• [TASK REQUIREMENTS] Restate the entries below without a single change.

• [RECORD EXCERPTS]
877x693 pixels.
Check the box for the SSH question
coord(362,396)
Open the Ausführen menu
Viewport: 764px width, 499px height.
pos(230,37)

• [EXERCISE ANSWER]
877x693 pixels.
Check the box for the SSH question
coord(362,396)
Open the Ausführen menu
Viewport: 764px width, 499px height.
pos(230,37)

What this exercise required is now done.